— Task objective —
A complete, exact copy of the records below is the required result.

** Source records follows **

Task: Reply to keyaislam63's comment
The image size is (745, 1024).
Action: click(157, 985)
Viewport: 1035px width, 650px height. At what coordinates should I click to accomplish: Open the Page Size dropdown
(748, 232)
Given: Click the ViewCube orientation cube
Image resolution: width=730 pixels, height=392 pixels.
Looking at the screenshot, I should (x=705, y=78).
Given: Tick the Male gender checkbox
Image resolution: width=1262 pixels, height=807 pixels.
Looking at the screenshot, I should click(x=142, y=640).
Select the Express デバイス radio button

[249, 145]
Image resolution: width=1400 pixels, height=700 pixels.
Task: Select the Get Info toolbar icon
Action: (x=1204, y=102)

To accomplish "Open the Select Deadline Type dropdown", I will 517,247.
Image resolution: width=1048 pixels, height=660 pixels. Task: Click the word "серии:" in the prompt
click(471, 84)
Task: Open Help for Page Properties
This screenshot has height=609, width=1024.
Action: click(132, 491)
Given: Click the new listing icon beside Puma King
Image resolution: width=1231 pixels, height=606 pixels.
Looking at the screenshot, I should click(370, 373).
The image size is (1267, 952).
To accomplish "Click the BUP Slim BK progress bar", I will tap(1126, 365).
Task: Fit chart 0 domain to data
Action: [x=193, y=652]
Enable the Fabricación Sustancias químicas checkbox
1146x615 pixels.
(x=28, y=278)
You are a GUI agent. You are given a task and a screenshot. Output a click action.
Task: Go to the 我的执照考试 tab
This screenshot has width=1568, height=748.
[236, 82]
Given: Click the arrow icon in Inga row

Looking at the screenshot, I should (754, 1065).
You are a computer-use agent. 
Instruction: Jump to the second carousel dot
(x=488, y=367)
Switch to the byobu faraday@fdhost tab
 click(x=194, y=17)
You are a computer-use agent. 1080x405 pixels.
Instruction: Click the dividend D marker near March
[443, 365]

** End of Source records **

— Exercise answer —
Task: Reply to keyaislam63's comment
The image size is (745, 1024).
Action: click(157, 985)
Viewport: 1035px width, 650px height. At what coordinates should I click to accomplish: Open the Page Size dropdown
(748, 232)
Given: Click the ViewCube orientation cube
Image resolution: width=730 pixels, height=392 pixels.
Looking at the screenshot, I should (x=705, y=78).
Given: Tick the Male gender checkbox
Image resolution: width=1262 pixels, height=807 pixels.
Looking at the screenshot, I should click(x=142, y=640).
Select the Express デバイス radio button

[249, 145]
Image resolution: width=1400 pixels, height=700 pixels.
Task: Select the Get Info toolbar icon
Action: (x=1204, y=102)

To accomplish "Open the Select Deadline Type dropdown", I will 517,247.
Image resolution: width=1048 pixels, height=660 pixels. Task: Click the word "серии:" in the prompt
click(471, 84)
Task: Open Help for Page Properties
This screenshot has height=609, width=1024.
Action: click(132, 491)
Given: Click the new listing icon beside Puma King
Image resolution: width=1231 pixels, height=606 pixels.
Looking at the screenshot, I should click(370, 373).
The image size is (1267, 952).
To accomplish "Click the BUP Slim BK progress bar", I will tap(1126, 365).
Task: Fit chart 0 domain to data
Action: [x=193, y=652]
Enable the Fabricación Sustancias químicas checkbox
1146x615 pixels.
(x=28, y=278)
You are a GUI agent. You are given a task and a screenshot. Output a click action.
Task: Go to the 我的执照考试 tab
This screenshot has width=1568, height=748.
[236, 82]
Given: Click the arrow icon in Inga row

Looking at the screenshot, I should (754, 1065).
You are a computer-use agent. 
Instruction: Jump to the second carousel dot
(x=488, y=367)
Switch to the byobu faraday@fdhost tab
 click(x=194, y=17)
You are a computer-use agent. 1080x405 pixels.
Instruction: Click the dividend D marker near March
[443, 365]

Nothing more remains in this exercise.